Being on the Creative Writing MA I am learning a lot and I have found that my writing horizons are rapidly expanding - so this week I find myself confronted with the issue of form in my poems. The new poem that I am most pleased with - Footslog - is very much about movement and the physicality of the landscape. The first draft was a stream of conciousness piece but on further drafts I quickly became aware that it needed breaking up in some way so as not to overload the reader with densely laden imagery. Initially I broke it into eight line stanzas but somehow this didn't seem quite enough. At this point I took the poem to my poetry group who suggested taking all the punctuation out of the poem. Once I had done that I liked the poem better but I still needed to resolve the issue of breaks within the lines where previously I had used commas. My initial solution to this was that I made the spaces between the words bigger at those points but I found that with every draft I wanted to make the gaps even bigger, but, for some reason, I was still resistant to the idea of moving the words down to a separate line.
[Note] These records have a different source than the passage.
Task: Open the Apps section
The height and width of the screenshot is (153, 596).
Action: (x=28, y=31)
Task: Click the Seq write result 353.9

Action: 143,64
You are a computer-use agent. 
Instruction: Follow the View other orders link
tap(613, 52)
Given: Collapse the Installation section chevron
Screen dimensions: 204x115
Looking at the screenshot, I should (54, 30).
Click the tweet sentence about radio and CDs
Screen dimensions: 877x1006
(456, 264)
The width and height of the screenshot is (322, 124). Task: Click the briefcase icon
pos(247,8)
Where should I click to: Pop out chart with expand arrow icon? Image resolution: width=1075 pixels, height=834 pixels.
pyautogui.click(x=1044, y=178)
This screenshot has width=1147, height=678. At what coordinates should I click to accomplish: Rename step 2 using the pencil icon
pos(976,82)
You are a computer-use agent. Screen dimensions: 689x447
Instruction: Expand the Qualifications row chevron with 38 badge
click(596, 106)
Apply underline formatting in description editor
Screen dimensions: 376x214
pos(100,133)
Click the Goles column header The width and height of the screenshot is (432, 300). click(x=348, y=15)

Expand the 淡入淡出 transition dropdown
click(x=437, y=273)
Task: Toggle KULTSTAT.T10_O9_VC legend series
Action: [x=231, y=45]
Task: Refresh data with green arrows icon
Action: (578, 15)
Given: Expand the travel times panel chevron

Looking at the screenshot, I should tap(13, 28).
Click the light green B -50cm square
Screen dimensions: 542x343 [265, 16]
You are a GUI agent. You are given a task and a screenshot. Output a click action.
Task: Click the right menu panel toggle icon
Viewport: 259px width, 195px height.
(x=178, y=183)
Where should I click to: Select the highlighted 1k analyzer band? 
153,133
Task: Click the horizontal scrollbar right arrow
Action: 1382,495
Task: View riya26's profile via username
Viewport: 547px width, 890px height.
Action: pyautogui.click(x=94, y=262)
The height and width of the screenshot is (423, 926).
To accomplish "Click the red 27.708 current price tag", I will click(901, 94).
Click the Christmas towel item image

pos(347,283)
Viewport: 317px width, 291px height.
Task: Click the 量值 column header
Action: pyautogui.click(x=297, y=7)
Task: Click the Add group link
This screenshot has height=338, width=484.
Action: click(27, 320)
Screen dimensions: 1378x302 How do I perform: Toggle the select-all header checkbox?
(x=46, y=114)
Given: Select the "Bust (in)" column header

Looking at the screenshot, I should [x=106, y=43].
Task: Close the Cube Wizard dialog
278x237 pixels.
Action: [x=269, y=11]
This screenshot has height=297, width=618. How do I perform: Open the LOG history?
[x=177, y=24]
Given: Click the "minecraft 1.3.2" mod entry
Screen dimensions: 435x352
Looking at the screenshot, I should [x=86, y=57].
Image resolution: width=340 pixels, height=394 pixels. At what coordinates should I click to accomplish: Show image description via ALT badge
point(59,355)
I began to feel very frustrated although I was really happy with the content and order of the poem and so was slightly trepidatious about taking the poem to my tutorial. While I was waiting outside my tutor's office I started reading The Water Table by Philip Gross, a book that has some similarities to my own work in terms of content, being about the landscape and environment. Gross is a writer who does play around with form and in this book it really works adding a new layer of meaning to writing that is already incredibly strong. So in retrospect, and given all the signals, I should have been less than surprised when my tutor produced a version of my poem in which he had really played around with the form. Immediately I could see that the poem made more sense than in its linear version. It had a tremendous sense of movement and some of the actions had been made more physical by the ways that the words were placed on the page. For instance when I say "to the left" the text was on the left side of the page and when I say "on the right" the text had been moved to the right. In another line I talk about "fire dropping" and the word dropping had been "dropped" down to the next line. My tutor was, however, reluctant to give me a copy as he didn't want me to feel bound to it, and it is after all my poem. I think what I will do though is edit it without looking at his version and then come back and look at his version afterwards.

If you had told me a year ago that in a years time I would be writing poems about the landscape and in unusual forms I would probably have laughed. It just goes to show how given the right conditions as a writer our work can grow and evolve.